Hollins Market, at 26 South Arlington Street, is open Monday through Saturday from 7:00 a.m. to 6:00 p.m. It is closed on Sunday.

===Malachai Mills===
At 1504 W. Baltimore Street is the residence of Malachai Mills, a free-born African-American businessman in the early and mid-19th century. Mr. Mills was a prominent cabinetmaker and carpenter, providing furnishings and carpentry for many of the early homes in the neighborhood. Bill Adler of the Union Square neighborhood is at the head of a preservation effort to revitalize this valuable structure as a “historic life museum” and as a preservation, fine arts, or urban studies field site for local universities.

===H. L. Mencken House===

Designated a National Historic Landmark in 1985, this Italianate brick row house at 1524 Hollins Street was the home of one of Baltimore's most famous citizens – noted Baltimore Sun journalist and author Henry Louis Mencken lived here from 1883 until his death in 1956. Mencken wrote of his home: “I have lived in one house in Baltimore for nearly 45 years.

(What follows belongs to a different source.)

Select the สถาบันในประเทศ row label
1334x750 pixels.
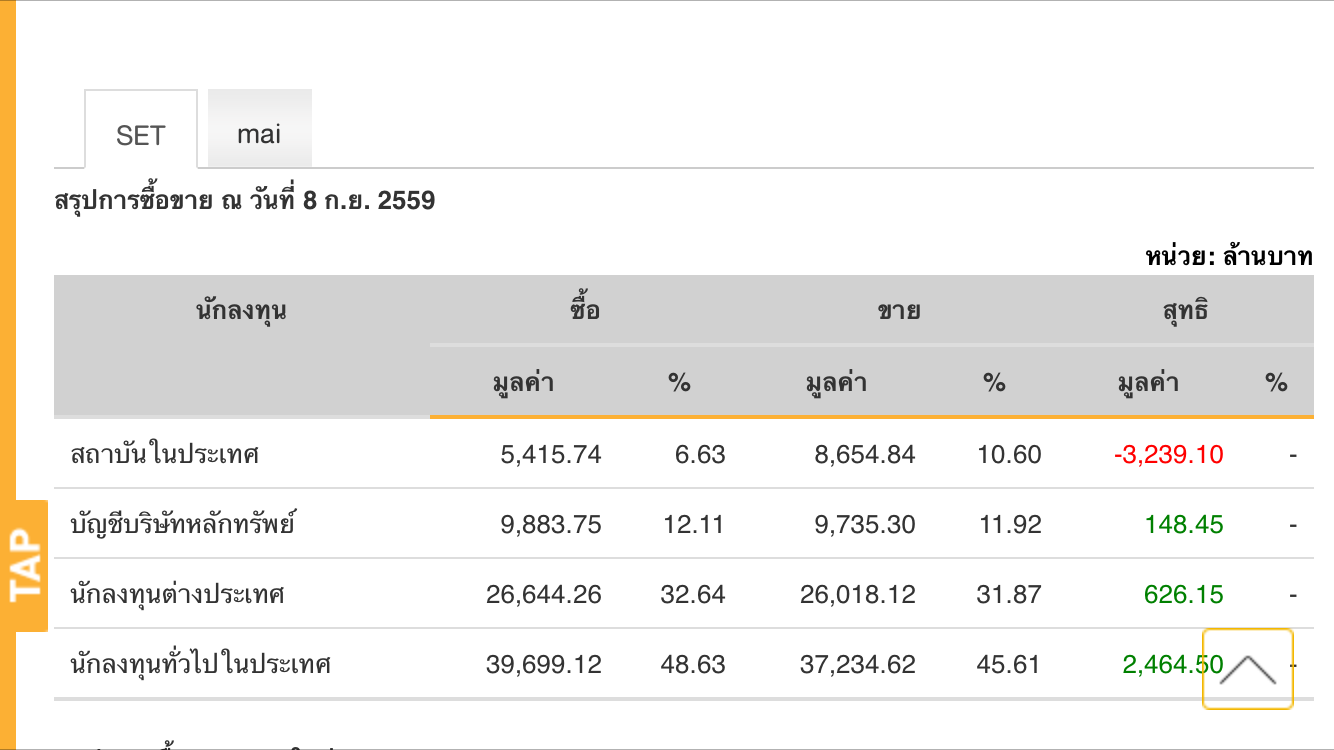pos(165,454)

It has changed in that time, as I have – but somehow it still remains the same.... It is as much a part of me as my two hands. If I had to leave it I'd be as certainly crippled as if I lost a leg.”

After his death on January 26, 1956, his home was bequeathed to the University of Maryland. In 1983 the City of Baltimore acquired the H. L. Mencken House from the university, in exchange for the Old Pine Street Station. With period furniture, his restored second-floor office, and backyard gazebo, the H. L. Mencken House opened as part of the City Life Museums and a center for theatrical, literary and musical events. Although the City Life Museums closed in 1997, a $3 million donation from retired naval commander Max Hency allowed the organization to begin renovating the house, and it opened to the public in 2019, though only by prior reservation.

==Celebrating History==
The park and fountain – as well as parts of Stricker, Hollins and Lombard streets – were transported back to the 1850s when Union Square played the title role in the lush 1997 movie adaptation of Henry James's biting novel Washington Square from acclaimed director Agnieszka Holland.

The excitement continued in 1997 as the community celebrated the sesquicentennial of Union Square with a re-dedication of the park including the placement of a stone tablet commemorating the event at the foot of one of the pavilion columns. The celebration was highlighted with concerts and a marching band performance, and the dedication of a new park at Pratt and Gilmor streets.

==Demographics==
As of the census of 2000, there were 5,420 people living in the neighborhood. The racial makeup of Union Square was 30.2% White, 63.4% African American, 0.0% Native American, 3.0% Asian, 1.1% from other races, and 2.3% from two or more races. Hispanic or Latino of any race were 1.1% of the population. 38.0% of occupied housing units were owner-occupied. 34.9% of housing units were vacant.

49.5% of the population were employed, 7.4% were unemployed, and 43.7% were not in the labor force. The median household income was $30,765. About 14.9% of families and 27.5% of the population were below the poverty line.